- [EXTRAIT DU DOCUMENT]
=-=-=-=-=

Trench coat, chemisier blanc, pantalon à pinces, petits mocassins. Un cartable de cuir dans une main, un sac de papier kraft dans l’autre
La cage mentale de cette femme, également.
Une prof.
Elle relève son courrier dans la boîte aux lettres, et soudain se fige.
Deux personnes l’attendent sur son palier, quelques étages plus hauts. Deux personnes qu’elle ne veut surtout pas rencontrer.
Deux personnes qu’elle a tout mis en œuvre pour les fuir, jusqu’à cet instant-même.
Les parents de Daniella, son élève victime de harcèlement, et qui s’est suicidée voici un mois en se défenestrant.
Un père et une mère qui cherchent des explications.
Daniella, qu’en tant que professeure, elle n’a pas su, pas pu, pas voulu aider lorsqu’il en était encore temps.
Pour autant, elle va s’adresser à ces trois figures absentes de la scène, mais ô combien présentes dans l’esprit de cette professeure de Français.
Tel est le point de départ de ce monologue, issu de volontés multiples.

=-=-=-=-=

- [DONNÉES RECUEILLIES]

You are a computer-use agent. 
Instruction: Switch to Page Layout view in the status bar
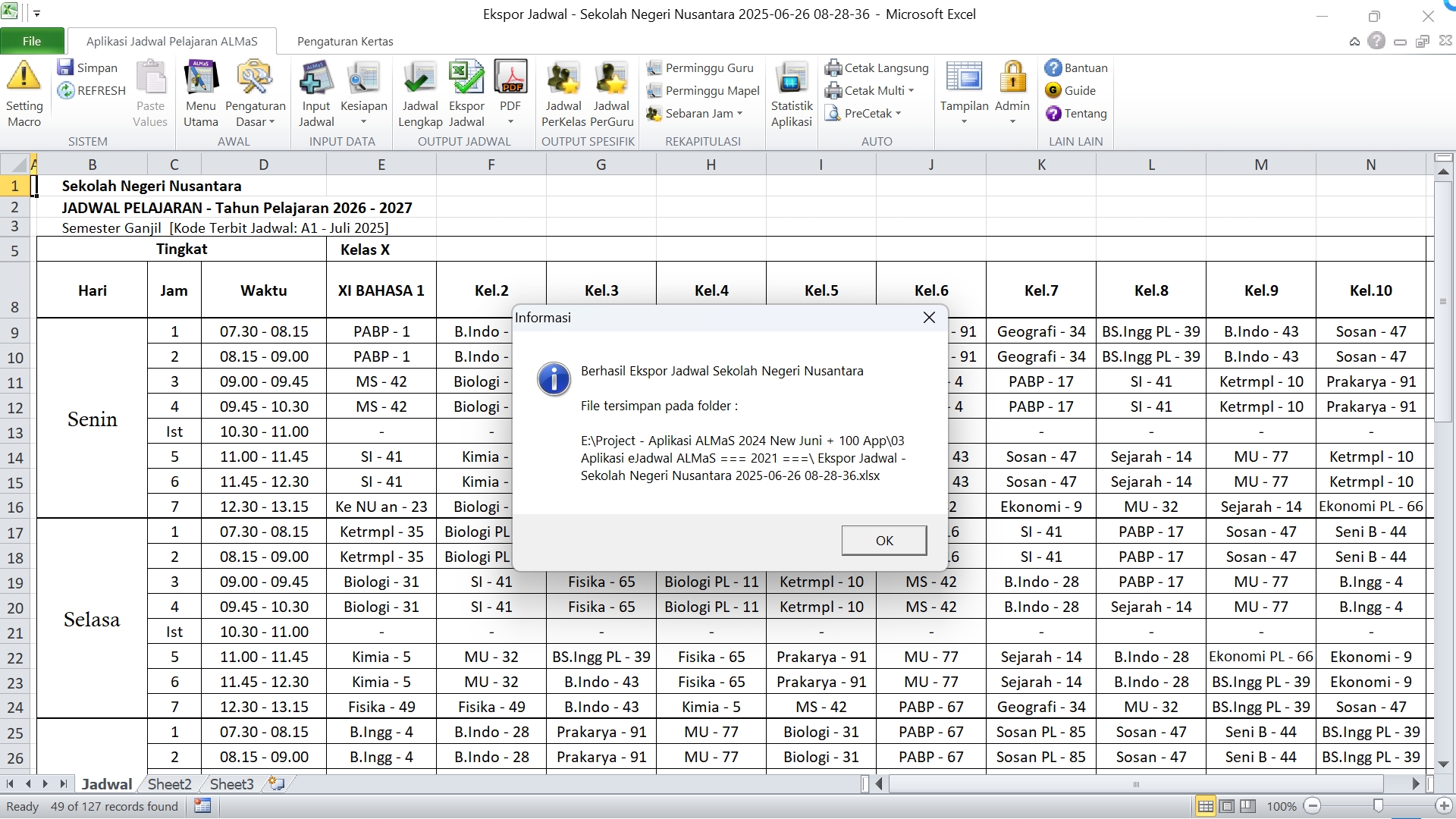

=-=-=-=-=

- [CONSIGNE ÉCRITE] Poursuivez le texte qui présente le monologue de la professeure de Daniella, juste après sa dernière phrase.

- [PROBLÈME RÉSOLU]
Celle de Nicole Garcia, qui voulait retourner sur les planches, avec un texte contemporain.
Celle de Frédéric-Bélier Garcia, qui souhaitait travailler à nouveau avec Marie Ndiaye, au cours d’une quatrième rencontre artistique.
Celle de Marie Ndiaye elle-même, très intéressée de bâtir une fiction autour de Melle Garcia, et qui lui a proposé de choisir quelques mots : solitude, trahison, souvenir…
Une nouvelle fois, l’auteure, de sa plume intense et implacable, s’empare d’un sujet de société très actuel, en nous présentant un fulgurant et magnifique portrait de femme.
Nous allons assister à une vertigineuse introspection, une plongée quasi psychanalytique dans les domaines du conscient ou inconscient de cette femme.
Ce suicide la renvoie à son propre vécu, à ses propres dilemmes, à ses propres démons.
Ici, une certaine libération de la parole va faire en sorte de dresser par petites touches ce portrait fait d’images passées, de « confessions » et surtout de justifications.
Ce drame lui fait également revivre son propre parcours, d’Oran à Royan, un parcours qu’elle tente de nous reconstituer.
Cette parole adressée à un père et une mère sonne comme une Déploration mystique, qui, comme une sorte de prière profane, permettrait ainsi à l’âme de son élève de trouver la paix.
Une vraie lucidité, une vraie volonté de se livrer émane de ce magnifique personnage.
« Je ne suis pas une femme aimante. Ni une femme aimée », dit-elle à distance et sans les voir ni les regarder aux deux parents, et donc à nous autres spectateurs.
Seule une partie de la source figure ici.